Dopo le Letture proprie del Santo, la proclamazione della vita, l’epistola paolina agli Efesini e la pagina del Buon pastore del Vangelo di Giovanni al capitolo 10, a tutti si è rivolto il vescovo Delpini parlando, appunto, di pace: quella che vorremmo e che non c’è, quella che non nasce dal dominio di qualche potente che la impone, ma dalla condivisione e dalla fratellanza.

L’Arcivescovo Mario Delpini nella basilica di Sant’Ambrogio (Foto Agenzia Fotogramma)

La finta pace imposta dal potere   

«La gente vuole, sogna la pace, ama vivere in pace, di fatto, però, le nazioni si fanno guerra, un seme di violenza è radicato nel cuore dell’uomo e della storia.
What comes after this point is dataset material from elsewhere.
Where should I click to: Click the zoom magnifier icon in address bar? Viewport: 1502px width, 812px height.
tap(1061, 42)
In ogni epoca, forse anche nei nostri tempi, si sono affacciati alla ribalta persone e potenze che professavano propositi di pace, spesso facendo la guerra», scandisce infatti monsignor Delpini che suggerisce l’inganno di un pensiero unico che predica una pace che non è tale, ma che il potere, come accadde ai tempi di Augusto, crede di poter imporre d’imperio.

Come «quando un unico padrone governa il mondo, quando tutti i popoli sono sudditi di un unico impero». o allorché «le legioni romane, l’esercito più potente del mondo, avevano trasformato i popoli in sudditi convinti con la violenza delle armi a rinunciare alla libertà per aver salva la vita». Evidentemente, solo una prepotenza e «la storia racconta che a ogni prepotente ne segue un altro e la guerra continua, sui campi di battaglia, o sui mercati, o negli abissi oscuri dove si organizzano delitti; continua la guerra di quelli che dicono di volere la pace, per fare della pace un sogno per giustificare la guerra».
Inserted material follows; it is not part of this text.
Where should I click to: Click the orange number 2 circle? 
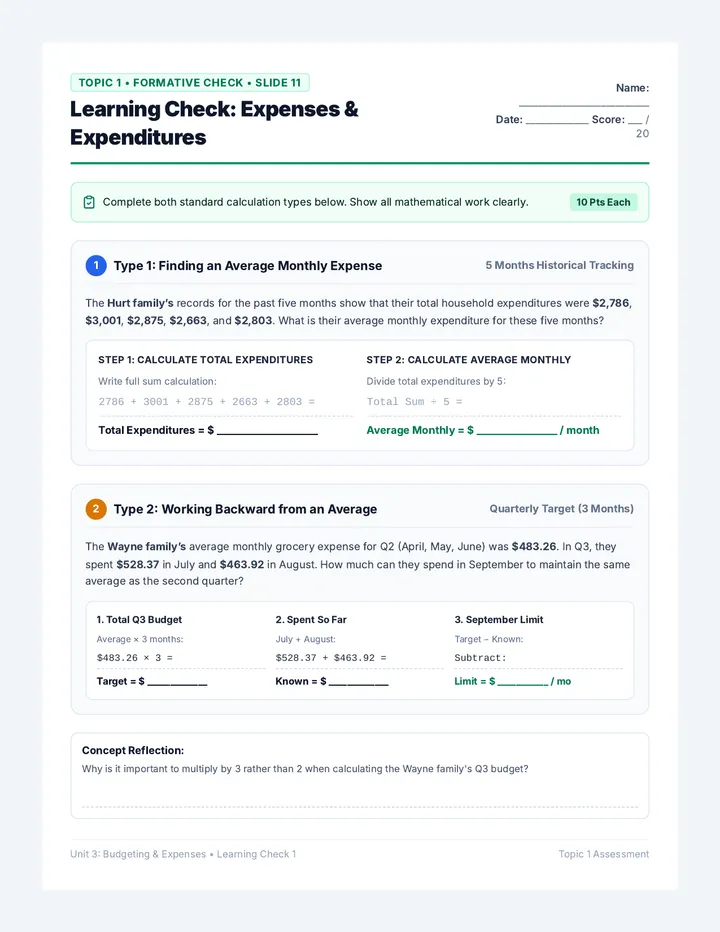pos(96,509)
I fedeli riuniti nella Basilica di S. Ambrogio (Foto Agenzia Fotogramma)

Il pensiero torna al Santo patrono che proprio il 7 dicembre 374 venne ordinato vescovo di Milano. «Nella memoria mitica dei tempi di Ambrogio e di ogni tempo alcuni si immaginano che la pace sia garantita della tradizione, dalla coscienza dell’appartenere a un’unica  cultura, dalla forza di un’identità. Chi tocca le tradizioni, chi introduce novità frantuma l’unità di un popolo, causa divisioni, perciò deve e essere sconfitto e tacitato. Ecco un altro segreto della pace: essere tutti uguali, parlare la stessa lingua, pensare gli stessi pensieri».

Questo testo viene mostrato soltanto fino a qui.